--- The records ---
=-=-=-=-=

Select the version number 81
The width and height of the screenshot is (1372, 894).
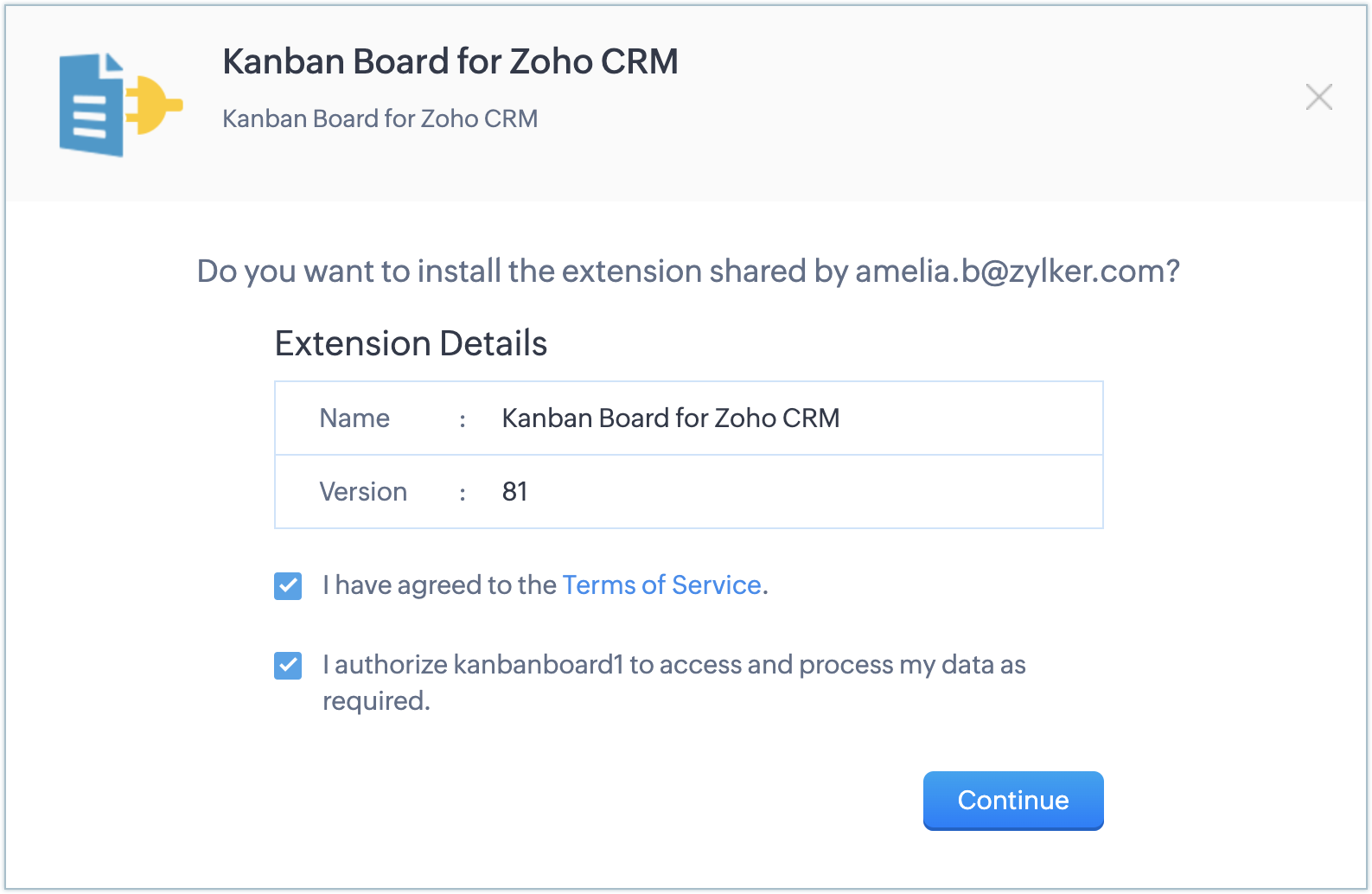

=-=-=-=-=

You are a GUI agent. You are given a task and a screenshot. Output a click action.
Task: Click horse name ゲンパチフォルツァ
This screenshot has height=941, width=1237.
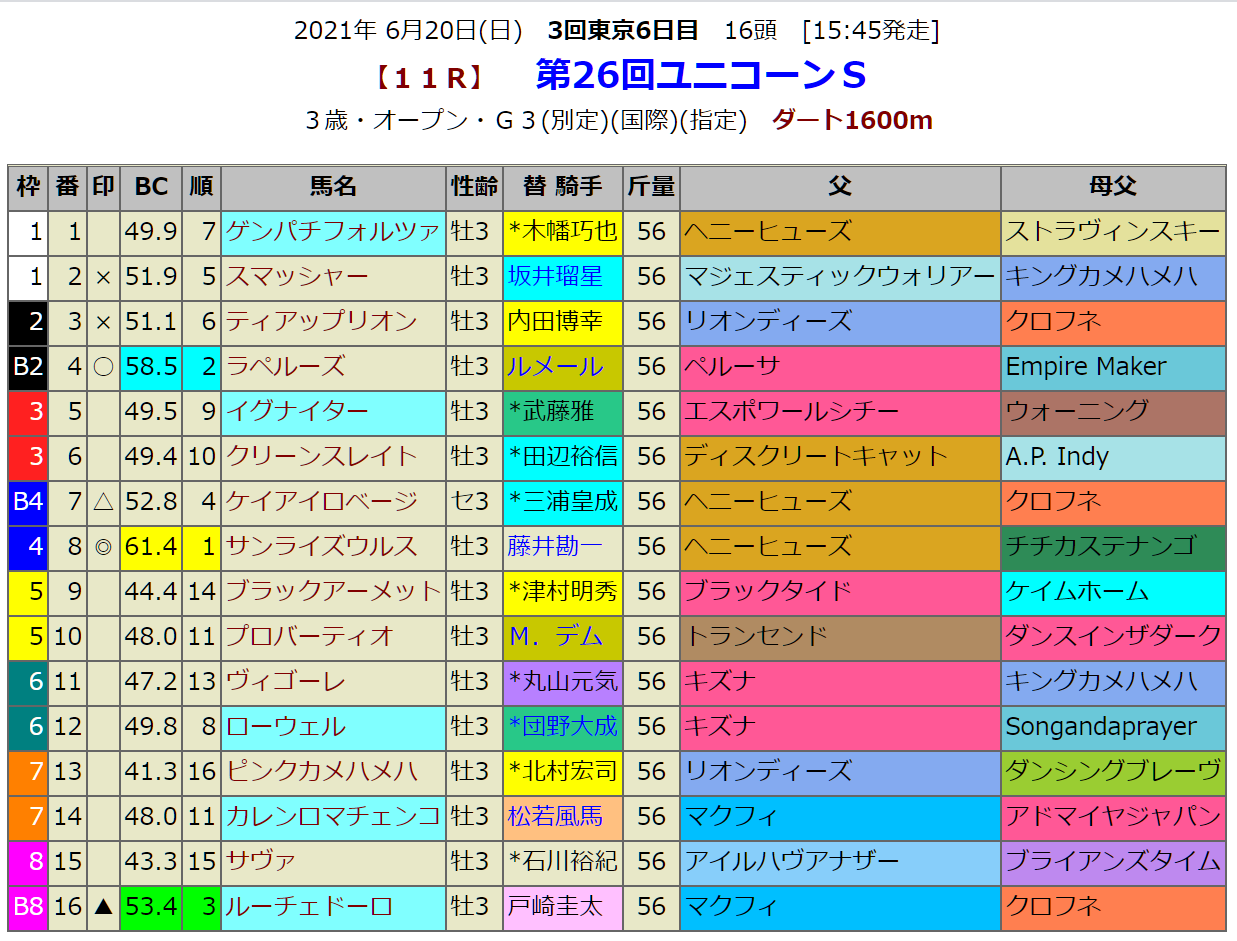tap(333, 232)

=-=-=-=-=

--- Activity ---
Taking the entries above, print exactly the lines starting at the line with "Select the version number 81" and ending at the line with "The width and", both included.

--- Solution ---
Select the version number 81
The width and height of the screenshot is (1372, 894).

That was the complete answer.